╭─ SUPPLIED MATERIAL

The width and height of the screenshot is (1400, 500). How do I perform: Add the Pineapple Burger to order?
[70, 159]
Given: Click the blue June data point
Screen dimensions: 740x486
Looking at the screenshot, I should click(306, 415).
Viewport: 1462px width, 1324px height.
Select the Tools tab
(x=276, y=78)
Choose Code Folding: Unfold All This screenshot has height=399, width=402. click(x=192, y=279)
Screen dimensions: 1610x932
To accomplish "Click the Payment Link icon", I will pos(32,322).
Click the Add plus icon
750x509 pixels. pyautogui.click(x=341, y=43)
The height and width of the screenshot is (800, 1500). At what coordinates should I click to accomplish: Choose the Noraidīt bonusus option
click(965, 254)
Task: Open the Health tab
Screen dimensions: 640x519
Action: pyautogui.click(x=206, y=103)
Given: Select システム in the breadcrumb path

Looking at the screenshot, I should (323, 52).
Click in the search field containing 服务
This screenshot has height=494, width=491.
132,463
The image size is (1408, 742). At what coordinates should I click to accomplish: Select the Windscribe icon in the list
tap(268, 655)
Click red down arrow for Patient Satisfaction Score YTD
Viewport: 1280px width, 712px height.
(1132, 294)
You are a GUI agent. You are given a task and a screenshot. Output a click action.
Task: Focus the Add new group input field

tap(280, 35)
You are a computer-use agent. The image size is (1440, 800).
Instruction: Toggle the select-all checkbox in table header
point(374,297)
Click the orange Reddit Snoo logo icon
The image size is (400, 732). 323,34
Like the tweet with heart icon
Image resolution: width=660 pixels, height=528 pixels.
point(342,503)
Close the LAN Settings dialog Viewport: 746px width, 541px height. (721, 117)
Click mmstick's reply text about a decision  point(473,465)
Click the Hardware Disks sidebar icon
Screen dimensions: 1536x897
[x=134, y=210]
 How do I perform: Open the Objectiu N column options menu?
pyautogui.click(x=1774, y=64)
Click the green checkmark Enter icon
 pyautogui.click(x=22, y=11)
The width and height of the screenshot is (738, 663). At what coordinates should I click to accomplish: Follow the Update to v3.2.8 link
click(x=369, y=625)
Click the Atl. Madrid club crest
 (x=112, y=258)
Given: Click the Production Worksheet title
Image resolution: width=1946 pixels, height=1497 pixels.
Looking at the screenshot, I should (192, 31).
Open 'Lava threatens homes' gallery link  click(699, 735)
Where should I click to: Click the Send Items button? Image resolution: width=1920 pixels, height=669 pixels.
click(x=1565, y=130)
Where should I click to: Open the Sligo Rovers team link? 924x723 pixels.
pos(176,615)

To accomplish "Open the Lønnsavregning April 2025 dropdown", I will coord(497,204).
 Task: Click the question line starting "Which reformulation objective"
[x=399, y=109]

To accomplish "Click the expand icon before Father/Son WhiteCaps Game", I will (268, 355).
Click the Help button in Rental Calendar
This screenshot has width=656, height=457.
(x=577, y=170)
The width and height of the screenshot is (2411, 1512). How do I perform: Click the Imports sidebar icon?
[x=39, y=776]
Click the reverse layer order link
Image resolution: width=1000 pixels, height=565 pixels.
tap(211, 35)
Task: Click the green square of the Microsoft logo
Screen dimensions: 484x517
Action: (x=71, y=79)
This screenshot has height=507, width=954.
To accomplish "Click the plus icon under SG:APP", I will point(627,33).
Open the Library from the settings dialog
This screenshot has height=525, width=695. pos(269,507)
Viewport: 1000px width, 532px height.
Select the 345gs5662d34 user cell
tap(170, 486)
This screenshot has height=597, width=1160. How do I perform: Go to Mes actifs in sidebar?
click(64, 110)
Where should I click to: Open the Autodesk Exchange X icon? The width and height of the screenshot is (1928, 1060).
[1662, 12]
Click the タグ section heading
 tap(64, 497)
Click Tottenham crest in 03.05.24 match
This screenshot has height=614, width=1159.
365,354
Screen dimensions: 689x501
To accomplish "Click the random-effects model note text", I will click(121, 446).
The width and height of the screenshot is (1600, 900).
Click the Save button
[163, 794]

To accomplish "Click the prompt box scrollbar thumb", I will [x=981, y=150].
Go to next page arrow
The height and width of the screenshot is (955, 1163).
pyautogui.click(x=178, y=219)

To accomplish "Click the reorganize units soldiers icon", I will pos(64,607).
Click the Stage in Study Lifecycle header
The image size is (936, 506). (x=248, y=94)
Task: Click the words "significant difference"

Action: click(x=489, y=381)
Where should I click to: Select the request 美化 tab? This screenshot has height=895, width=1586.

╰─

→ TASK TO CARRY OUT: Reproduce all of the records above exactly as they appear, line for line.

→ ANSWER IN FULL:
The width and height of the screenshot is (1400, 500). How do I perform: Add the Pineapple Burger to order?
[70, 159]
Given: Click the blue June data point
Screen dimensions: 740x486
Looking at the screenshot, I should click(306, 415).
Viewport: 1462px width, 1324px height.
Select the Tools tab
(x=276, y=78)
Choose Code Folding: Unfold All This screenshot has height=399, width=402. click(x=192, y=279)
Screen dimensions: 1610x932
To accomplish "Click the Payment Link icon", I will pos(32,322).
Click the Add plus icon
750x509 pixels. pyautogui.click(x=341, y=43)
The height and width of the screenshot is (800, 1500). At what coordinates should I click to accomplish: Choose the Noraidīt bonusus option
click(965, 254)
Task: Open the Health tab
Screen dimensions: 640x519
Action: pyautogui.click(x=206, y=103)
Given: Select システム in the breadcrumb path

Looking at the screenshot, I should (323, 52).
Click in the search field containing 服务
This screenshot has height=494, width=491.
132,463
The image size is (1408, 742). At what coordinates should I click to accomplish: Select the Windscribe icon in the list
tap(268, 655)
Click red down arrow for Patient Satisfaction Score YTD
Viewport: 1280px width, 712px height.
(1132, 294)
You are a GUI agent. You are given a task and a screenshot. Output a click action.
Task: Focus the Add new group input field

tap(280, 35)
You are a computer-use agent. The image size is (1440, 800).
Instruction: Toggle the select-all checkbox in table header
point(374,297)
Click the orange Reddit Snoo logo icon
The image size is (400, 732). 323,34
Like the tweet with heart icon
Image resolution: width=660 pixels, height=528 pixels.
point(342,503)
Close the LAN Settings dialog Viewport: 746px width, 541px height. (721, 117)
Click mmstick's reply text about a decision  point(473,465)
Click the Hardware Disks sidebar icon
Screen dimensions: 1536x897
[x=134, y=210]
 How do I perform: Open the Objectiu N column options menu?
pyautogui.click(x=1774, y=64)
Click the green checkmark Enter icon
 pyautogui.click(x=22, y=11)
The width and height of the screenshot is (738, 663). At what coordinates should I click to accomplish: Follow the Update to v3.2.8 link
click(x=369, y=625)
Click the Atl. Madrid club crest
 (x=112, y=258)
Given: Click the Production Worksheet title
Image resolution: width=1946 pixels, height=1497 pixels.
Looking at the screenshot, I should (192, 31).
Open 'Lava threatens homes' gallery link  click(699, 735)
Where should I click to: Click the Send Items button? Image resolution: width=1920 pixels, height=669 pixels.
click(x=1565, y=130)
Where should I click to: Open the Sligo Rovers team link? 924x723 pixels.
pos(176,615)

To accomplish "Open the Lønnsavregning April 2025 dropdown", I will coord(497,204).
 Task: Click the question line starting "Which reformulation objective"
[x=399, y=109]

To accomplish "Click the expand icon before Father/Son WhiteCaps Game", I will (268, 355).
Click the Help button in Rental Calendar
This screenshot has width=656, height=457.
(x=577, y=170)
The width and height of the screenshot is (2411, 1512). How do I perform: Click the Imports sidebar icon?
[x=39, y=776]
Click the reverse layer order link
Image resolution: width=1000 pixels, height=565 pixels.
tap(211, 35)
Task: Click the green square of the Microsoft logo
Screen dimensions: 484x517
Action: (x=71, y=79)
This screenshot has height=507, width=954.
To accomplish "Click the plus icon under SG:APP", I will point(627,33).
Open the Library from the settings dialog
This screenshot has height=525, width=695. pos(269,507)
Viewport: 1000px width, 532px height.
Select the 345gs5662d34 user cell
tap(170, 486)
This screenshot has height=597, width=1160. How do I perform: Go to Mes actifs in sidebar?
click(64, 110)
Where should I click to: Open the Autodesk Exchange X icon? The width and height of the screenshot is (1928, 1060).
[1662, 12]
Click the タグ section heading
 tap(64, 497)
Click Tottenham crest in 03.05.24 match
This screenshot has height=614, width=1159.
365,354
Screen dimensions: 689x501
To accomplish "Click the random-effects model note text", I will click(121, 446).
The width and height of the screenshot is (1600, 900).
Click the Save button
[163, 794]

To accomplish "Click the prompt box scrollbar thumb", I will [x=981, y=150].
Go to next page arrow
The height and width of the screenshot is (955, 1163).
pyautogui.click(x=178, y=219)

To accomplish "Click the reorganize units soldiers icon", I will pos(64,607).
Click the Stage in Study Lifecycle header
The image size is (936, 506). (x=248, y=94)
Task: Click the words "significant difference"

Action: click(x=489, y=381)
Where should I click to: Select the request 美化 tab? This screenshot has height=895, width=1586.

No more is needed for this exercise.